• [EXERCISE REQUIREMENTS] Reproduce the stretch of the listing from the line that contains "Given: Select CMYK Color mode" through the line that contains "tap(788, 353)", word for word.

• [ENTRIES SUPPLIED]
▬▬▬▬▬▬
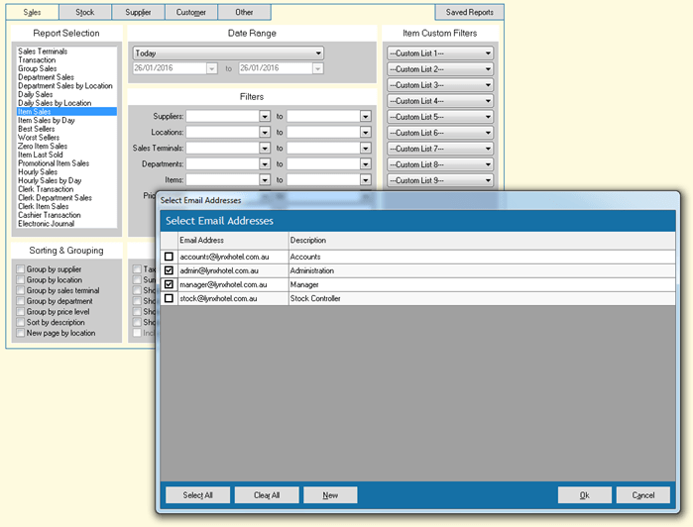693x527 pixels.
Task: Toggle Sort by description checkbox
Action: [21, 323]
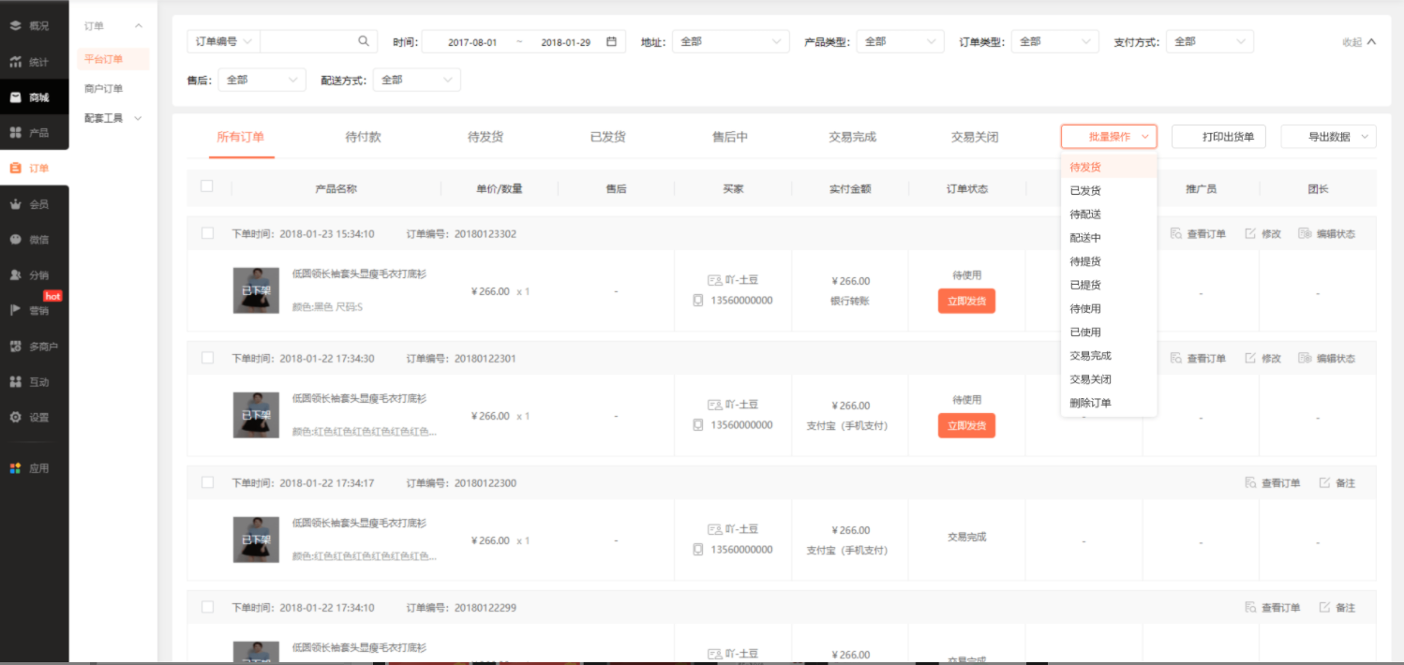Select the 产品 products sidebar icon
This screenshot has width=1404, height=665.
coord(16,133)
▬▬▬▬▬▬
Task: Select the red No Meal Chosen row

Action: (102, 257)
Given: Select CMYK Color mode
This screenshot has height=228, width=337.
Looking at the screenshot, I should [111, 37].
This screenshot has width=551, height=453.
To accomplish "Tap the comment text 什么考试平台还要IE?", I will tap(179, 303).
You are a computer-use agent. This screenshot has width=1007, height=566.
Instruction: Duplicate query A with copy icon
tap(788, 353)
▬▬▬▬▬▬
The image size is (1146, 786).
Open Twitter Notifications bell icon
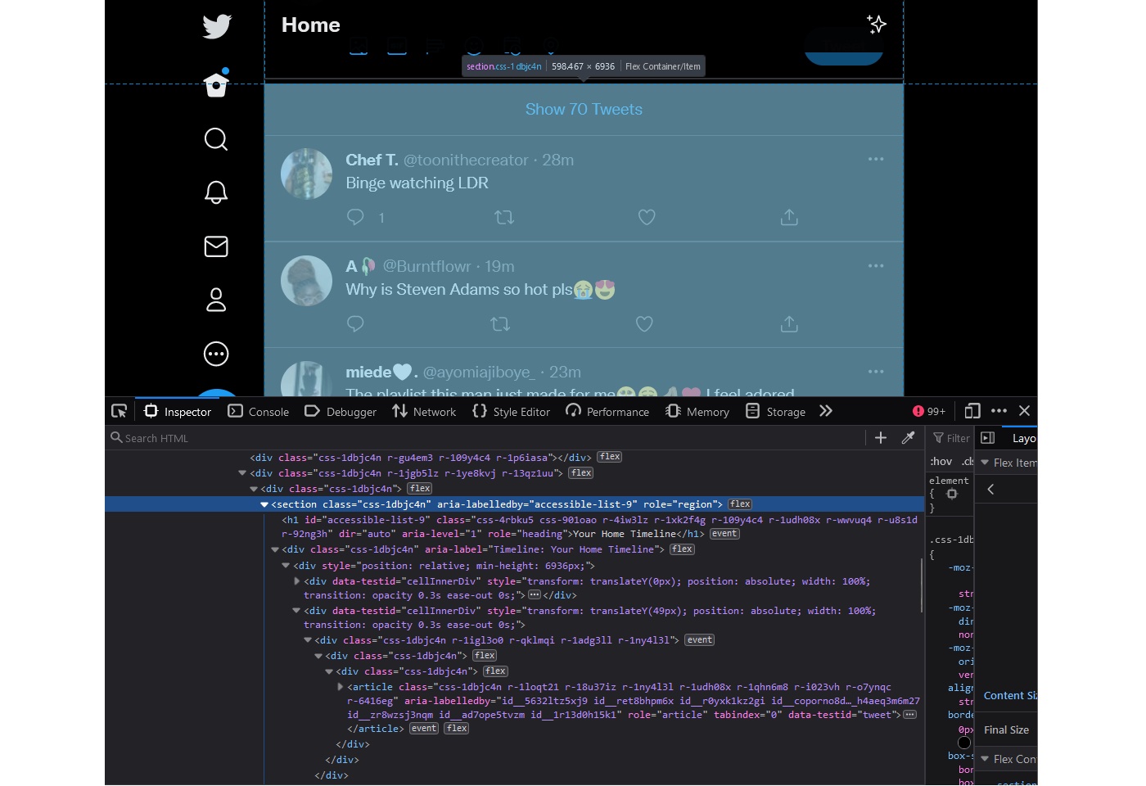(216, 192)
▬▬▬▬▬▬
• [COMPLETE ANSWER]
Given: Select CMYK Color mode
This screenshot has height=228, width=337.
Looking at the screenshot, I should [111, 37].
This screenshot has width=551, height=453.
To accomplish "Tap the comment text 什么考试平台还要IE?", I will tap(179, 303).
You are a computer-use agent. This screenshot has width=1007, height=566.
Instruction: Duplicate query A with copy icon
tap(788, 353)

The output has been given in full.